Wat zijn de gevolgen van slechte voeding?

Slechte voeding kan een aanzienlijk scala aan gezondheidseffecten hebben, variërend van verlies van botdichtheid tot verhoogd risico op hartaanval en beroertes. Leden van de lagere klassen lopen een bijzonder risico op slechte voeding, omdat ze misschien geen toegang hebben tot voedingsmiddelen zoals vers fruit en groenten en volle granen, waardoor het moeilijker wordt om de juiste voeding te krijgen. Het is mogelijk om ruim boven de aanbevolen dagelijkse calorische toewijzing te consumeren, terwijl het nog steeds geen noodzakelijke voedingsstoffen krijgt, een bijzondere zorg in gebieden waar populaties sterk kunnen vertrouwen op vetrijke, vetarme voedingsmiddelen. Fysiek kan het niet krijgen van het juiste assortiment van voedingsstoffen verlies van botdichtheid, hoge bloeddruk, hoge cholesterol en aandoeningen zoals jicht, nierstenen en galstenen veroorzaken, waar minerale afzettingen zich ontwikkelen vanwege onevenwichtigheden in de voeding. Patiënten met slechte voeding hebben meer kans om zwaarlijvig te zijn enD kan problemen ondervinden zoals holtes, breuken en spierbelang vaker dan mensen die goed eten. Honger kan ook worden geassocieerd met obesitas, omdat patiënten hunkeren naar voedingsstoffen die ze niet van hun reguliere diëten krijgen terwijl ze aankomen terwijl ze aankomen vanwege een hoge calorie -inname.

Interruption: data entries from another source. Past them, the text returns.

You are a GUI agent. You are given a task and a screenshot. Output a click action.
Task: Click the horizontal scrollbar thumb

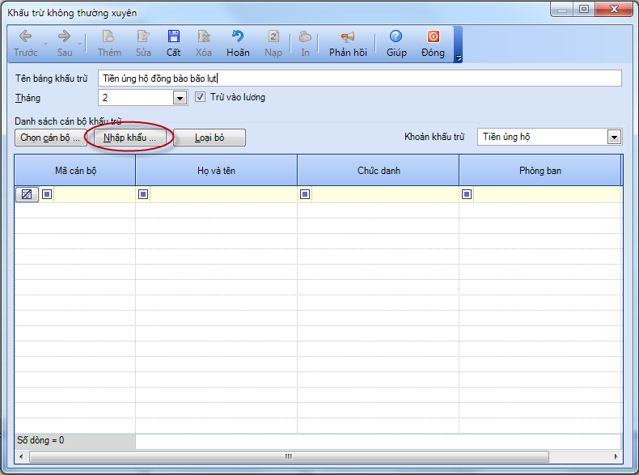click(x=287, y=457)
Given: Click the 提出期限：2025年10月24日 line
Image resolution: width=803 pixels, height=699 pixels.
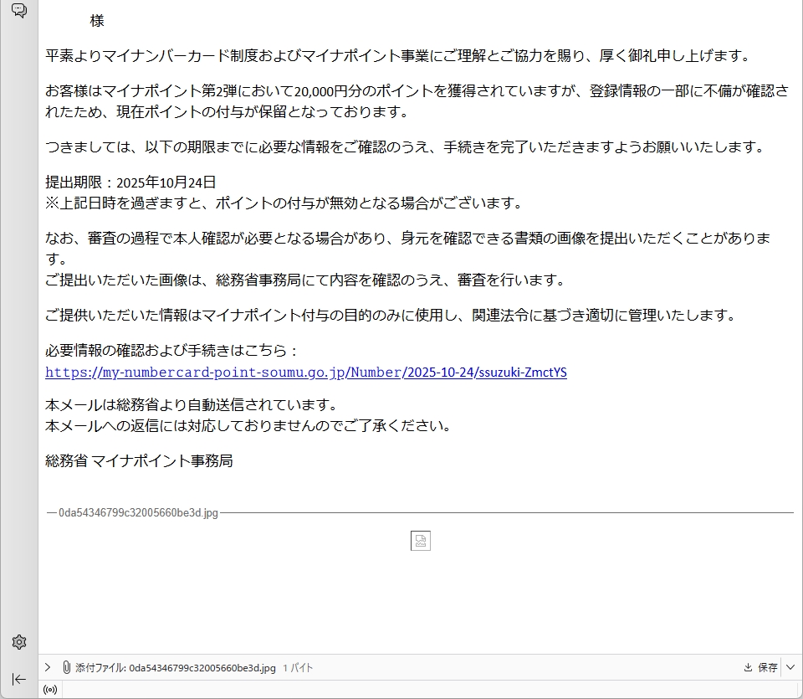Looking at the screenshot, I should tap(130, 182).
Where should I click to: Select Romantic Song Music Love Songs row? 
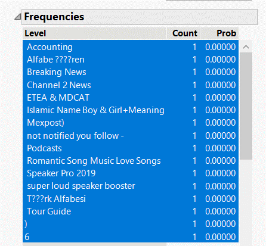[131, 161]
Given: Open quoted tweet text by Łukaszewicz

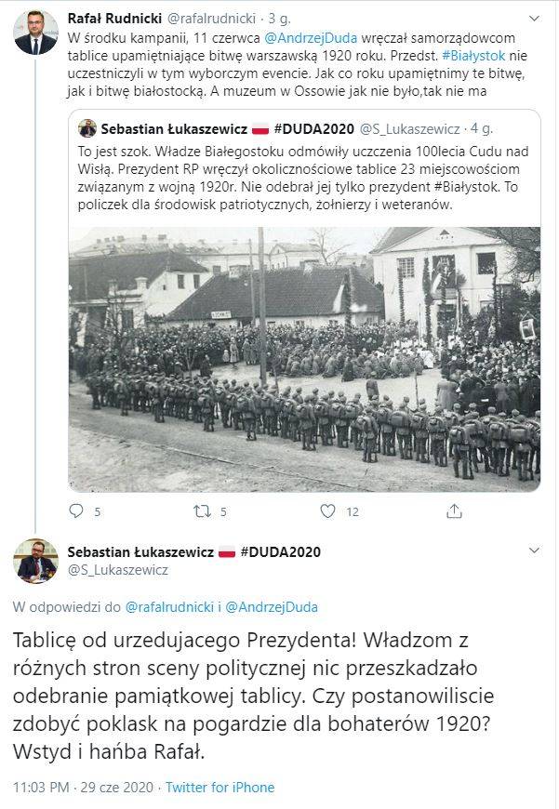Looking at the screenshot, I should point(303,178).
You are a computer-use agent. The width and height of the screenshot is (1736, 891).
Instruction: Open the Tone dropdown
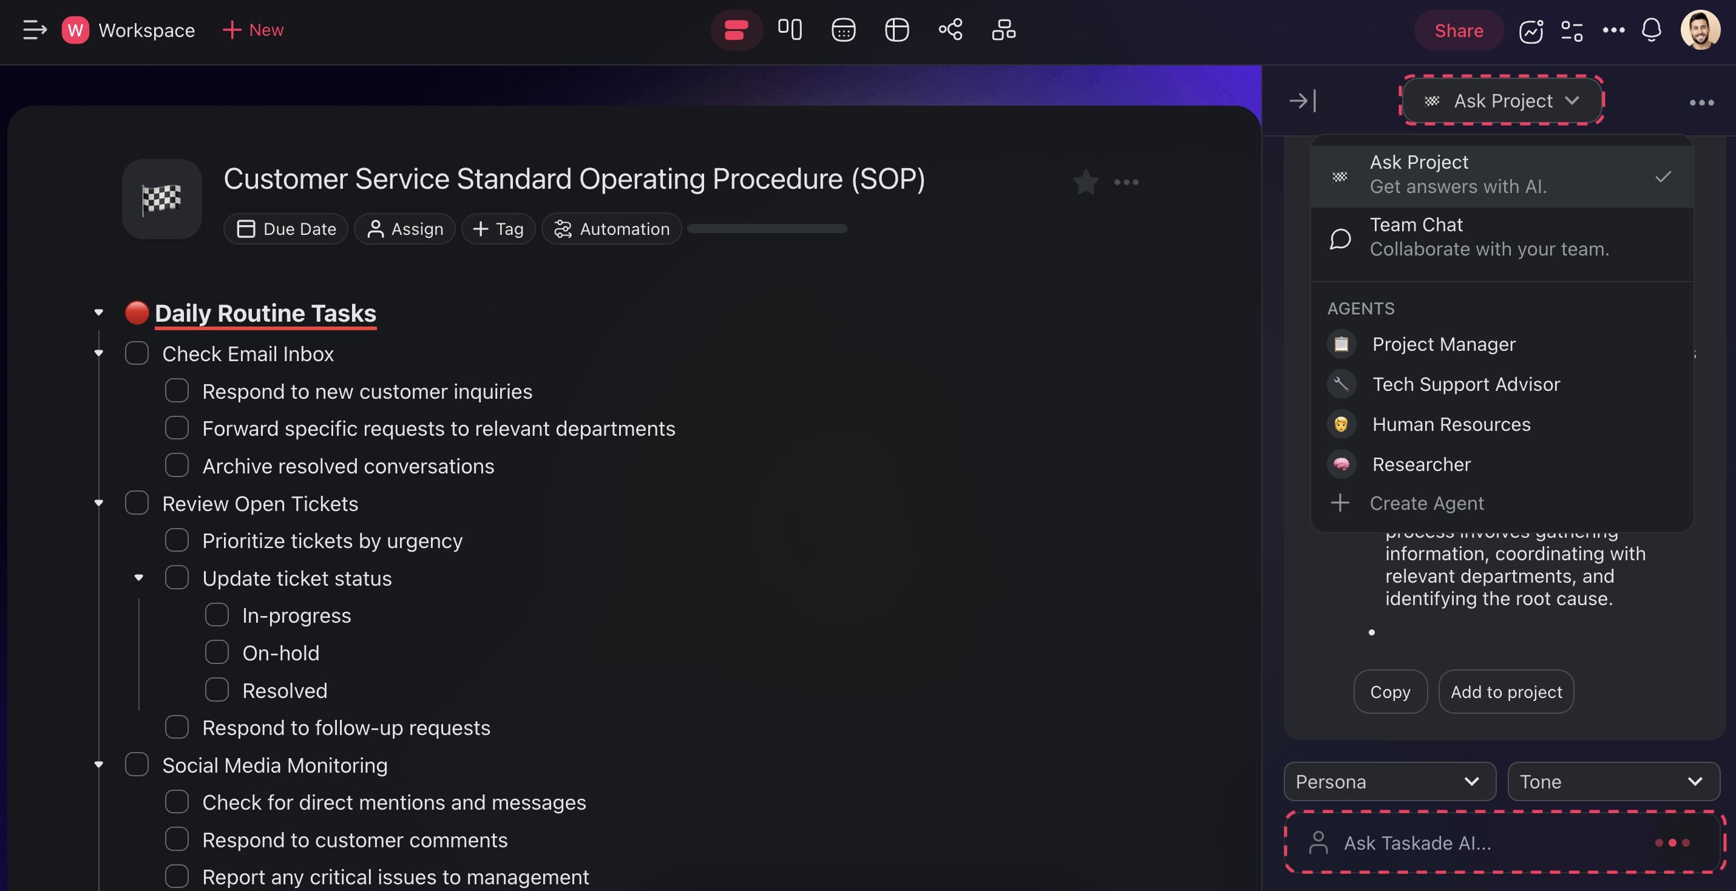pyautogui.click(x=1613, y=781)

Psychologisch gezien heeft slechte voeding een verband met depressie en angst. Sommige patiënten hebben eetstoornissen die ervoor zorgen dat ze slecht eten en een cumulatief psychologisch effect creëren, waarbij feedback van de eetstoornis depressie en angst kan veroorzaken, terwijl slechte voeding het verergert. Eetstoornissen kunnen ook leiden tot ernstige fysiologische problemen zoals schade aan de slokdarm door braken geassocieerd met boulimia nervosa, of langdurige hartcomplicaties geassocieerd met anorexia nervosa.

De cognitieve effecten van slechte voeding zijn ook een reden tot bezorgdheid, met name bij jonge kinderen.Baby's en kinderen die geen goede voeding ontvangen, zullen cognitieve vertragingen ervaren en kunnen in het nadeel zijn bij hun leeftijdsgenoten. Ze kunnen moeite hebben om vaardigheden en kennis te verwerven en kunnen ook neurologische problemen hebben zoals slechte fijne motorische controle of moeite met lopen. Bij volwassenen kan beperkte toegang tot goede voeding worden geassocieerd met geheugenverlies en andere cognitieve complicaties. Deze schade kan permanent zijn.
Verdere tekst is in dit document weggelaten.